In an unusually clear admission that the "drug war" is not just a Mexican problem,U.S. Defence Secretary,Robert Gates,said today,"narco-trafficking is a problem for the hemisphere as a whole."

Speaking at a regional security meeting in Barbados,Mr Gates said that Mexico's success at putting pressure on drug-traffickers is forcing them to use alternative routes through the Caribbean. Other leaders said drug smuggling is already increasing in that region.

The U.S. defence boss went on to say "the United States is re-engaging in this region and [...] we will work with these countries to address these problems".

Media in the U.S. often portray drug-trafficking as a Mexican problem,sensationalizing stories that have the double-whammy effect of hurting tourism in Mexico too. Depsite the fact that almost all the related violence has been along the border with the U.S. many hundreds or thousands of miles away from tourist resorts.

Experts have long pointed out that the drugs are merely on route to the biggest consumer market for them in the world: the U.S.

The new comments from the U.S. government will be seen as a further acknowledgement of this fact,admitting that drug traffickers will always use the route of least resistance to reach their destinations in the U.S.

Last year,U.S. Senators went so far as to say the U.S. Government's lack of attention to decades of drug use in the U.S. has played a central role in the violence.

The Los Angeles Times,said at the time,"For years,elected officials in Washington portrayed Mexico as being largely responsible for the problems spawned by the increasingly powerful crime syndicates -- and for fixing them."

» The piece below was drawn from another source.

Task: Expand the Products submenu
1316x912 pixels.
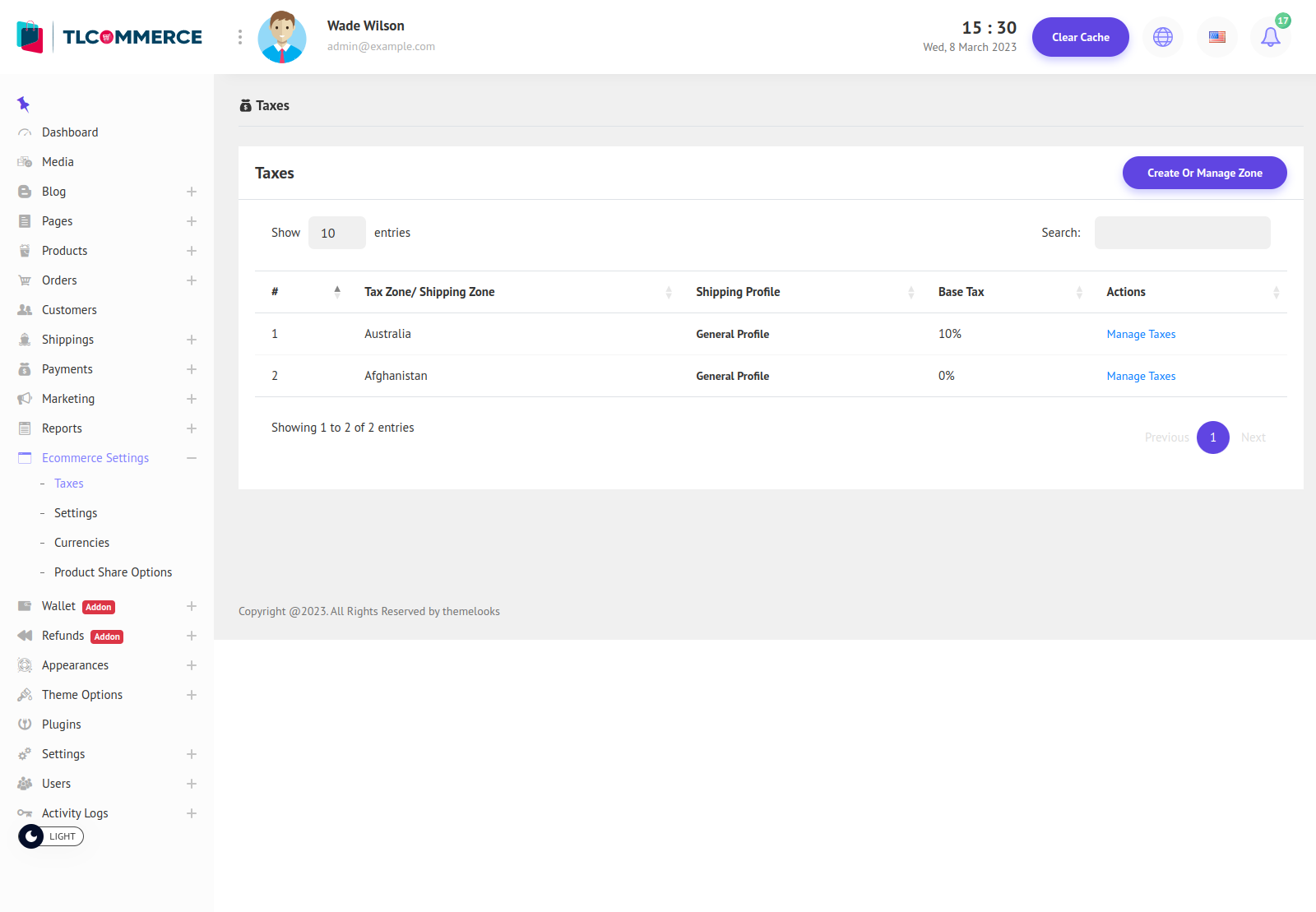Action: [192, 251]
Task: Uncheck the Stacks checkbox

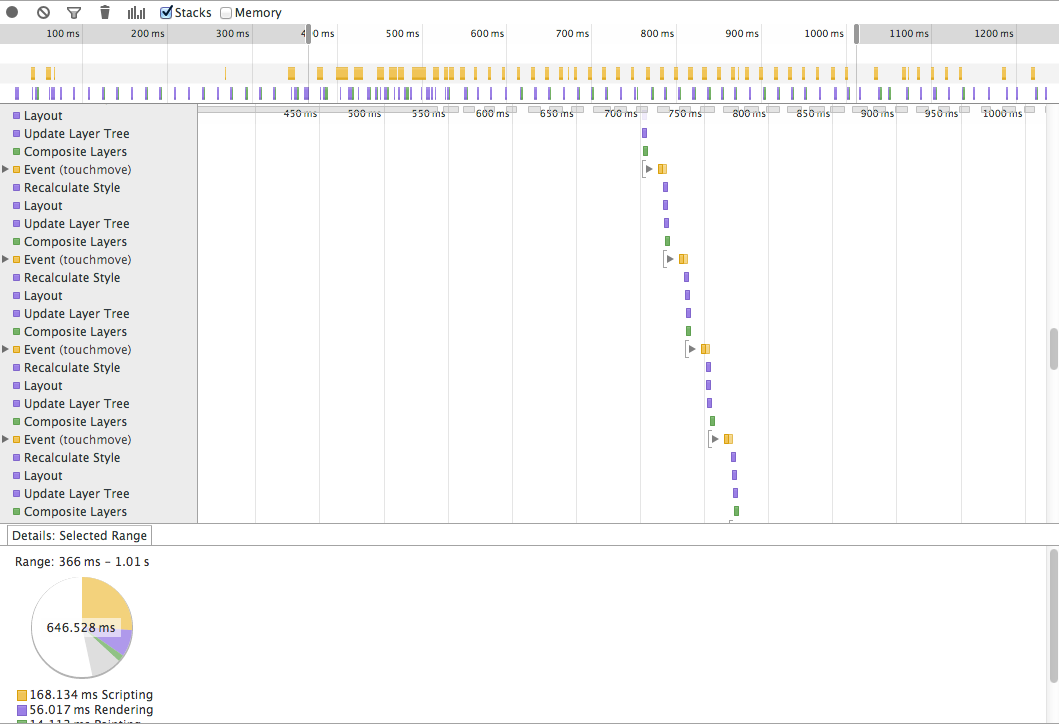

Chairman of a special Senate "drug war" committee,Richard J. Durbin,said,"The insatiable demand for illegal drugs in the United States keeps the Mexican drug cartels in business".

The Mexican government's crackdown on drug cartels in recent years is clearly having an effect with most of the violence now being between warring gangs,fighting to retain their part of the turf as their activities become more and more difficult.

Mexico's tourists zones have always been safe,and remain so today. Research last year even argued that resort areas in Mexico are up to 26 times safer than similar tourist zones in the U.S.,ironically suggesting that many Americans are safer while on vacation in Mexico than when at home.